COMPITO
Dalla sentenza del Consiglio di Stato riportata più avanti, cita parola per parola il tratto che si apre con le parole contenenti "Visti gli artt." e si chiude con "diritto quanto segue.".

BRANO FORNITO
::::
Palazzo-Spada

Consiglio di Stato

sezione V

sentenza 23 settembre 2015, n. 4443

REPUBBLICA ITALIANA

IN NOME DEL POPOLO ITALIANO

IL CONSIGLIO DI STATO

IN SEDE GIURISDIZIONALE

SEZIONE QUINTA

ha pronunciato la presente

SENTENZA

sul ricorso numero di registro generale 2452 del 2015, proposto dalla Ke. s.p.a., rappresentata e difesa dagli avvocati Ro.Gu. ed altri, con domicilio eletto presso quest’ultimo, in Roma, viale (…);

contro

A. – An. s.p.a., rappresentata e difesa dagli avvocati Fe.Te. e Ga.Zu., con domicilio eletto presso il primo, in Roma, via (…);

nei confronti di

A., rappresentato e difeso dagli avvocati Ca.Ce. e Cl.De., con domicilio eletto presso quest’ultimo, in Roma, via (…);

per la riforma

della sentenza del T.A.R. LOMBARDIA – MILANO, SEZIONE IV, n. 3147/2014, resa tra le parti, concernente una procedura di affidamento della convenzione per il rifornimento della rete di vendita dell’A. di Milano

Visti il ricorso in appello e i relativi allegati;

Visti gli atti di costituzione in giudizio di A. – An. s.p.a. e dell’A.;

Viste le memorie difensive;

Visti tutti gli atti della causa;

Visti gli artt. 74 e 120, comma 10, cod. proc. amm.;

Relatore nell’udienza pubblica del giorno 21 luglio 2015 il consigliere Fabio Franconiero e uditi per le parti gli avvocati El.Po. ed altri;

Ritenuto e considerato in fatto e diritto quanto segue.
::::
DATI REGISTRATI
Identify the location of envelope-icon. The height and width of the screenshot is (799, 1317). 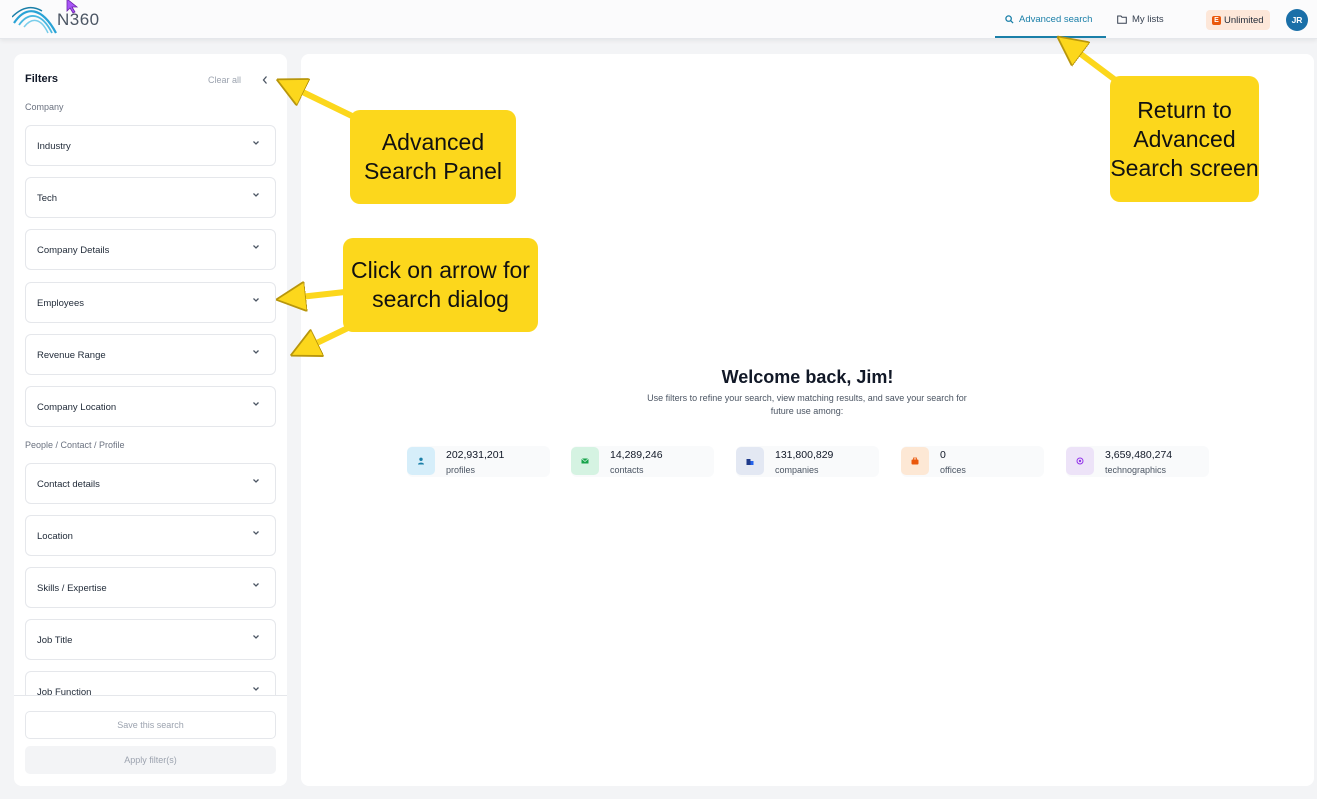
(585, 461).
::::
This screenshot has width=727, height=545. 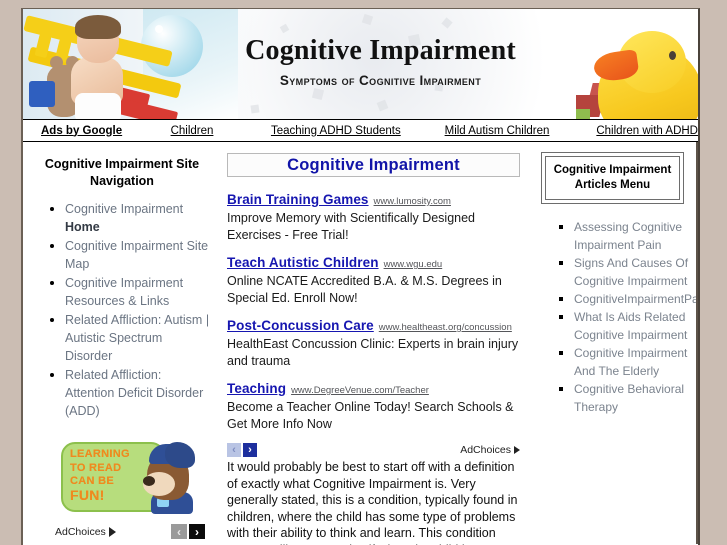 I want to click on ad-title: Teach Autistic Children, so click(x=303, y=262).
::::
SOLUZIONE SCRITTA
Visti gli artt. 74 e 120, comma 10, cod. proc. amm.;

Relatore nell’udienza pubblica del giorno 21 luglio 2015 il consigliere Fabio Franconiero e uditi per le parti gli avvocati El.Po. ed altri;

Ritenuto e considerato in fatto e diritto quanto segue.